== Segment start ==

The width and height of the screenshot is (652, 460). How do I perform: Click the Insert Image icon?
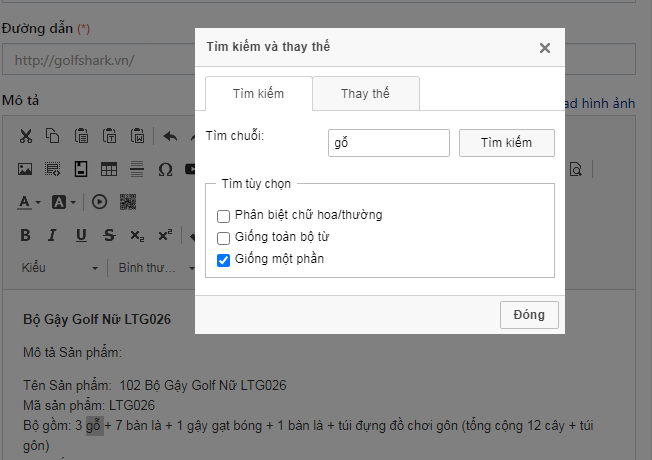pyautogui.click(x=26, y=169)
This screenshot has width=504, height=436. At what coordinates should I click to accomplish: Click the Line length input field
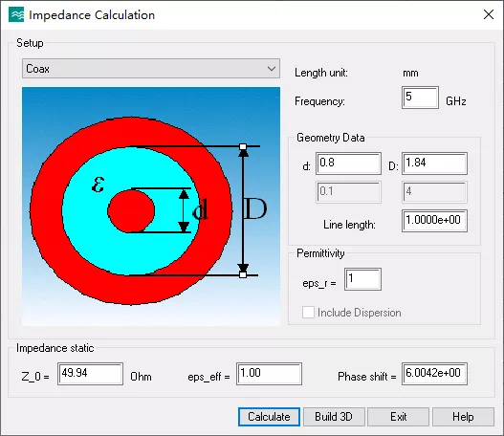click(x=434, y=221)
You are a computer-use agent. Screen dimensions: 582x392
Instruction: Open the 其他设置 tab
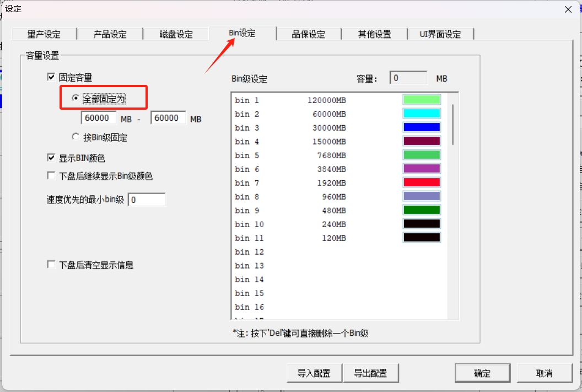click(374, 34)
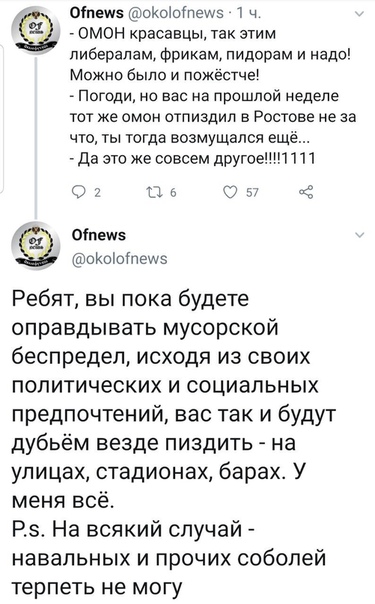Tap the thread line connecting both tweets
The height and width of the screenshot is (604, 375).
tap(37, 139)
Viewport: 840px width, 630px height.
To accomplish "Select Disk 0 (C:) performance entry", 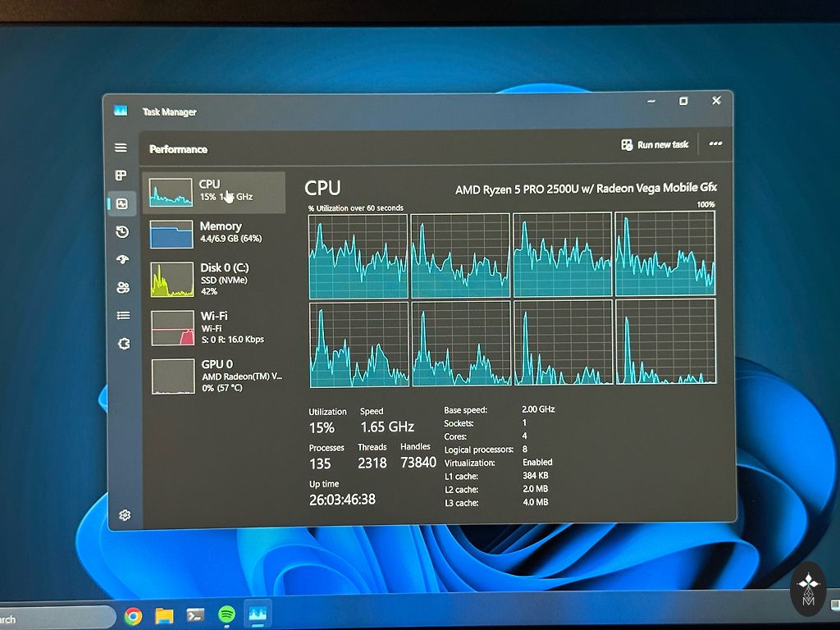I will [216, 279].
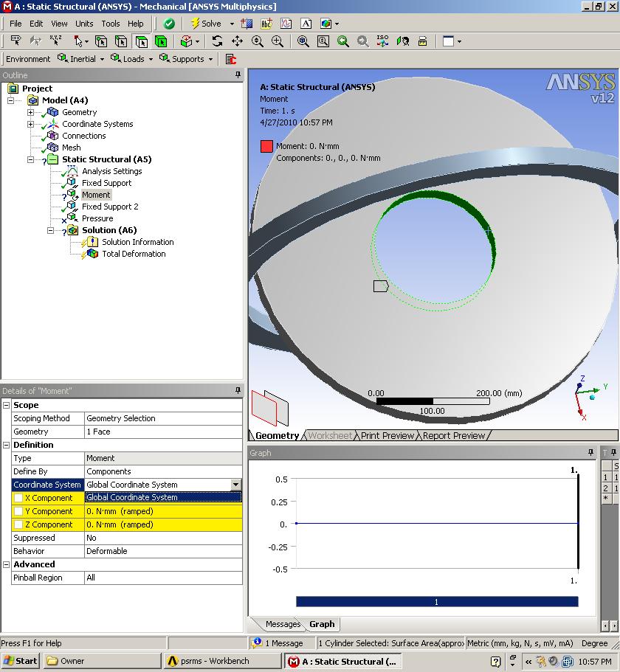Click the green checkmark toolbar icon

click(169, 24)
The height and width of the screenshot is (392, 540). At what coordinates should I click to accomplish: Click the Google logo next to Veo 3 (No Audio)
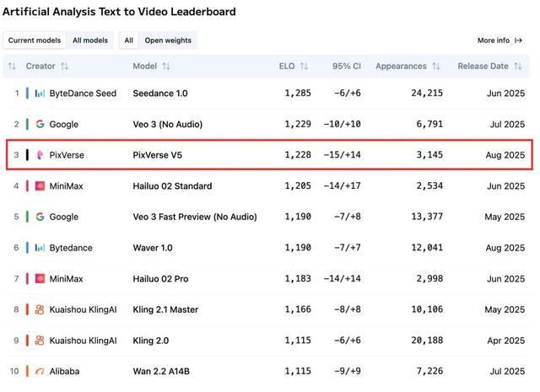click(x=40, y=124)
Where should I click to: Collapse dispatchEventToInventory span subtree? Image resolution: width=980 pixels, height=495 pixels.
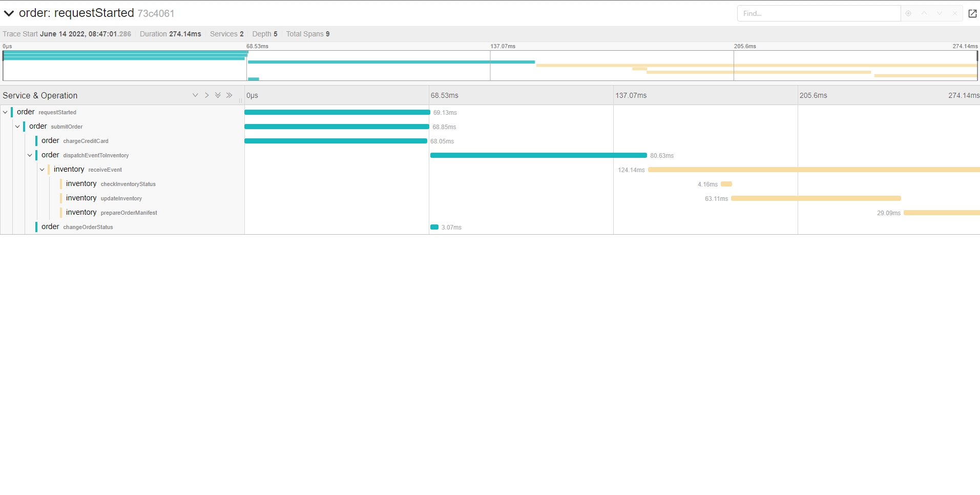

== Segment end ==

EXERCISE =>
This exercise asks for an exact copy of the lines from the first one in the data through the line that contains "Viewport: 840px width, 630px height.", pictures excluded.

TASK RESPONSE =>
The width and height of the screenshot is (652, 460). How do I perform: Click the Insert Image icon?
pyautogui.click(x=26, y=169)
This screenshot has width=504, height=436. At what coordinates should I click to accomplish: Click the Line length input field
click(x=434, y=221)
You are a computer-use agent. Screen dimensions: 582x392
Instruction: Open the 其他设置 tab
click(374, 34)
Tap the thread line connecting both tweets
The height and width of the screenshot is (604, 375).
tap(37, 139)
Viewport: 840px width, 630px height.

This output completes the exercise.